**WORK ITEM:** Give the data again in full. Keep every line the same.

**INPUT:**

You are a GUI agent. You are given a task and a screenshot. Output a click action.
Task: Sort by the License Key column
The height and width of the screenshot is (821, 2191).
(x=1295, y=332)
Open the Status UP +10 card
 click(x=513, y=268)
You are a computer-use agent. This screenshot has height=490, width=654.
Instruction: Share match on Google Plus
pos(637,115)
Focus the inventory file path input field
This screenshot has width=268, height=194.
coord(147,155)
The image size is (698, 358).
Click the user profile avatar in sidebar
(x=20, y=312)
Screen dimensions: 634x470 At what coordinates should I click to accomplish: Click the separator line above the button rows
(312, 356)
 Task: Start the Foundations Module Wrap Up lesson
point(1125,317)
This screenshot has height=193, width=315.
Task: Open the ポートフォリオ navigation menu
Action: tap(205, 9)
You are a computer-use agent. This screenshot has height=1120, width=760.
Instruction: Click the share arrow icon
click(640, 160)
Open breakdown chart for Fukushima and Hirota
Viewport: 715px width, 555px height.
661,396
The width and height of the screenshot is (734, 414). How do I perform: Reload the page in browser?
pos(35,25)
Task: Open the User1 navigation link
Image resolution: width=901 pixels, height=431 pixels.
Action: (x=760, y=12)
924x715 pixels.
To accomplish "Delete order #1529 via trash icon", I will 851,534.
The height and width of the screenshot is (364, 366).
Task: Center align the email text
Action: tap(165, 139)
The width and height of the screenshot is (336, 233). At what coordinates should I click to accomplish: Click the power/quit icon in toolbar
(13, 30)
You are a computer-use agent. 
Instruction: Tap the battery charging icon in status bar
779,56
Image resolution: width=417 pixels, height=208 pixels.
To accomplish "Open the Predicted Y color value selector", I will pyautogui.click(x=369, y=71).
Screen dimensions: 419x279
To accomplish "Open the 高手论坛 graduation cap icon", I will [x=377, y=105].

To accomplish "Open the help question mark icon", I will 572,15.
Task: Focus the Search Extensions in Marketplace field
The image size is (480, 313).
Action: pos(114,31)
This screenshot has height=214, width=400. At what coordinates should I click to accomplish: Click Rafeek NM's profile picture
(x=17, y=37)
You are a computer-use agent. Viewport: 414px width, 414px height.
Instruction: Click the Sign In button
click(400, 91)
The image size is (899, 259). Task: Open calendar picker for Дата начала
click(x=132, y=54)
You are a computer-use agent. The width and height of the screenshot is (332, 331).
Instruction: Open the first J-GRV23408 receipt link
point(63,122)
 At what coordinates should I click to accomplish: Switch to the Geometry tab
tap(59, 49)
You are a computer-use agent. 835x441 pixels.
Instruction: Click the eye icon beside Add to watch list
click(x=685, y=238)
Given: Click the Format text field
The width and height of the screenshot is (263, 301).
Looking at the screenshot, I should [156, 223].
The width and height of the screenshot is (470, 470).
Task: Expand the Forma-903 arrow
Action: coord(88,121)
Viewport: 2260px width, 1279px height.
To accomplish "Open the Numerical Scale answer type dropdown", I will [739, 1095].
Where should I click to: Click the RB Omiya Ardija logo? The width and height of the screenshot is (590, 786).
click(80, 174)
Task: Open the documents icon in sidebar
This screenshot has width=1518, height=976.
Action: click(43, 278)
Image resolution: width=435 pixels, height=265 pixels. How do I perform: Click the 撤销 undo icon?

**RESULT:**
You are a GUI agent. You are given a task and a screenshot. Output a click action.
Task: Sort by the License Key column
The height and width of the screenshot is (821, 2191).
(x=1295, y=332)
Open the Status UP +10 card
 click(x=513, y=268)
You are a computer-use agent. This screenshot has height=490, width=654.
Instruction: Share match on Google Plus
pos(637,115)
Focus the inventory file path input field
This screenshot has width=268, height=194.
coord(147,155)
The image size is (698, 358).
Click the user profile avatar in sidebar
(x=20, y=312)
Screen dimensions: 634x470 At what coordinates should I click to accomplish: Click the separator line above the button rows
(312, 356)
 Task: Start the Foundations Module Wrap Up lesson
point(1125,317)
This screenshot has height=193, width=315.
Task: Open the ポートフォリオ navigation menu
Action: tap(205, 9)
You are a computer-use agent. This screenshot has height=1120, width=760.
Instruction: Click the share arrow icon
click(640, 160)
Open breakdown chart for Fukushima and Hirota
Viewport: 715px width, 555px height.
661,396
The width and height of the screenshot is (734, 414). How do I perform: Reload the page in browser?
pos(35,25)
Task: Open the User1 navigation link
Image resolution: width=901 pixels, height=431 pixels.
Action: (x=760, y=12)
924x715 pixels.
To accomplish "Delete order #1529 via trash icon", I will 851,534.
The height and width of the screenshot is (364, 366).
Task: Center align the email text
Action: tap(165, 139)
The width and height of the screenshot is (336, 233). At what coordinates should I click to accomplish: Click the power/quit icon in toolbar
(13, 30)
You are a computer-use agent. 
Instruction: Tap the battery charging icon in status bar
779,56
Image resolution: width=417 pixels, height=208 pixels.
To accomplish "Open the Predicted Y color value selector", I will pyautogui.click(x=369, y=71).
Screen dimensions: 419x279
To accomplish "Open the 高手论坛 graduation cap icon", I will [x=377, y=105].

To accomplish "Open the help question mark icon", I will 572,15.
Task: Focus the Search Extensions in Marketplace field
The image size is (480, 313).
Action: pos(114,31)
This screenshot has height=214, width=400. At what coordinates should I click to accomplish: Click Rafeek NM's profile picture
(x=17, y=37)
You are a computer-use agent. Viewport: 414px width, 414px height.
Instruction: Click the Sign In button
click(400, 91)
The image size is (899, 259). Task: Open calendar picker for Дата начала
click(x=132, y=54)
You are a computer-use agent. The width and height of the screenshot is (332, 331).
Instruction: Open the first J-GRV23408 receipt link
point(63,122)
 At what coordinates should I click to accomplish: Switch to the Geometry tab
tap(59, 49)
You are a computer-use agent. 835x441 pixels.
Instruction: Click the eye icon beside Add to watch list
click(x=685, y=238)
Given: Click the Format text field
The width and height of the screenshot is (263, 301).
Looking at the screenshot, I should [156, 223].
The width and height of the screenshot is (470, 470).
Task: Expand the Forma-903 arrow
Action: coord(88,121)
Viewport: 2260px width, 1279px height.
To accomplish "Open the Numerical Scale answer type dropdown", I will [739, 1095].
Where should I click to: Click the RB Omiya Ardija logo? The width and height of the screenshot is (590, 786).
click(80, 174)
Task: Open the documents icon in sidebar
This screenshot has width=1518, height=976.
Action: click(43, 278)
Image resolution: width=435 pixels, height=265 pixels. How do I perform: Click the 撤销 undo icon?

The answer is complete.